To be done:
1. Translate this sentence from the Android market-share text into Spanish: "Most of the major OEMs are still pushing out hardware running older versions."
2. Reproduce the stretch of the Android market-share text from "Data based on" through "the application store.", switching "14-day period" to "30-day period".

Text block:
Android 4.1 'Jelly Bean' reaches 1.8 percent market share

Android 4.1 'Jelly Bean' reaches 1.8 percent market share

Summary: While the aging Android 2.3 "Gingerbread" operating system continues to be the most popular version, Android 4.1 "Jelly Bean" finally has the 2 percent market share milestone in its sights.


With Google now seeing some 1.3 million new Android device activations every day, there's no shortage of hardware out there running the mobile operating system, but it seems that the bulk of these devices are running older versions of the operating system.

Data based on devices accessing the Google Play store over a 14-day period up to October 1 shows that Android 4.1 "Jelly Bean" is installed on 1.8 percent of devices accessing the application store.

The problems facing Android 4.1 "Jelly Bean" are two-fold. First, "Jelly Bean" has so far only been made available on a limited number of devices, such as the Nexus 7 tablet and Galaxy Nexus smartphone -- neither of which seem to be mass-market devices. Most of the major OEMs are still pushing out hardware running older versions. Even new smartphones such as Motorola's DROID RAZR M still ship with Android 4.0 "Ice Cream Sandwich".

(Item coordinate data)
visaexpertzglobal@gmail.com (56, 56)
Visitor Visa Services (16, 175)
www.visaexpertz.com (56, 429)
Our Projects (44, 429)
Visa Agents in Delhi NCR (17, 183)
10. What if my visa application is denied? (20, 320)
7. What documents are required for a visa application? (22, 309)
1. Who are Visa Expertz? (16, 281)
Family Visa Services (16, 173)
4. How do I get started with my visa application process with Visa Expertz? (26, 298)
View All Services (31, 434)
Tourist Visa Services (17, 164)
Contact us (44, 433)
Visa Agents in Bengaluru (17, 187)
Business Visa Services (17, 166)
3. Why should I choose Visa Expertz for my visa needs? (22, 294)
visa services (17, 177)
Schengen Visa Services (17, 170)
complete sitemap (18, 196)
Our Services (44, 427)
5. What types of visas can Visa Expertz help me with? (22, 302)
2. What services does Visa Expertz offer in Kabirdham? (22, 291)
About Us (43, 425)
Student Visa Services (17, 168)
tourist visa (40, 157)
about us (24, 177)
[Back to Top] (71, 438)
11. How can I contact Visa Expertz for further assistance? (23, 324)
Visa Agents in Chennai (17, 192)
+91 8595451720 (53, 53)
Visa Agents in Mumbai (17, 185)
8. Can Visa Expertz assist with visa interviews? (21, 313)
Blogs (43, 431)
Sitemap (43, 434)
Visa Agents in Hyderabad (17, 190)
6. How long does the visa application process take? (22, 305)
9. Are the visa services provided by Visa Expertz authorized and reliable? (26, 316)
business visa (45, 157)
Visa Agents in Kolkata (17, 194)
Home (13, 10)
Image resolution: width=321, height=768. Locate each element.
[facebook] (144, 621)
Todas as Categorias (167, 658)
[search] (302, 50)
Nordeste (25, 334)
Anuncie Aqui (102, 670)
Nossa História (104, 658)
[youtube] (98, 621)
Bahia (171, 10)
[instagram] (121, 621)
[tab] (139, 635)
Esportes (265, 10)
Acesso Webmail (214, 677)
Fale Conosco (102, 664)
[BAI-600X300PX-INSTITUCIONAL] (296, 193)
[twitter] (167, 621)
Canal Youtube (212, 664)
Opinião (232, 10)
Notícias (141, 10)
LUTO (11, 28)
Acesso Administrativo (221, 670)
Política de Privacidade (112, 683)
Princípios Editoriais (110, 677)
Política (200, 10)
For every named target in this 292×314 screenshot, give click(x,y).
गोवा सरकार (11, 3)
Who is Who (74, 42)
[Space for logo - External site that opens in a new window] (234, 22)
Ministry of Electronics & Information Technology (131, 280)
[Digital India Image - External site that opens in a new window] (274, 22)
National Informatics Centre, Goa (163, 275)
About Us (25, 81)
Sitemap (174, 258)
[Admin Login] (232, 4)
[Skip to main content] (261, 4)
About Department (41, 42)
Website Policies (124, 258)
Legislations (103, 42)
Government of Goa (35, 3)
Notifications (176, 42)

Answers to the problems:
1. La mayoría de los principales fabricantes OEM siguen lanzando hardware con versiones anteriores.

2.
Data based on devices accessing the Google Play store over a 30-day period up to October 1 shows that Android 4.1 "Jelly Bean" is installed on 1.8 percent of devices accessing the application store.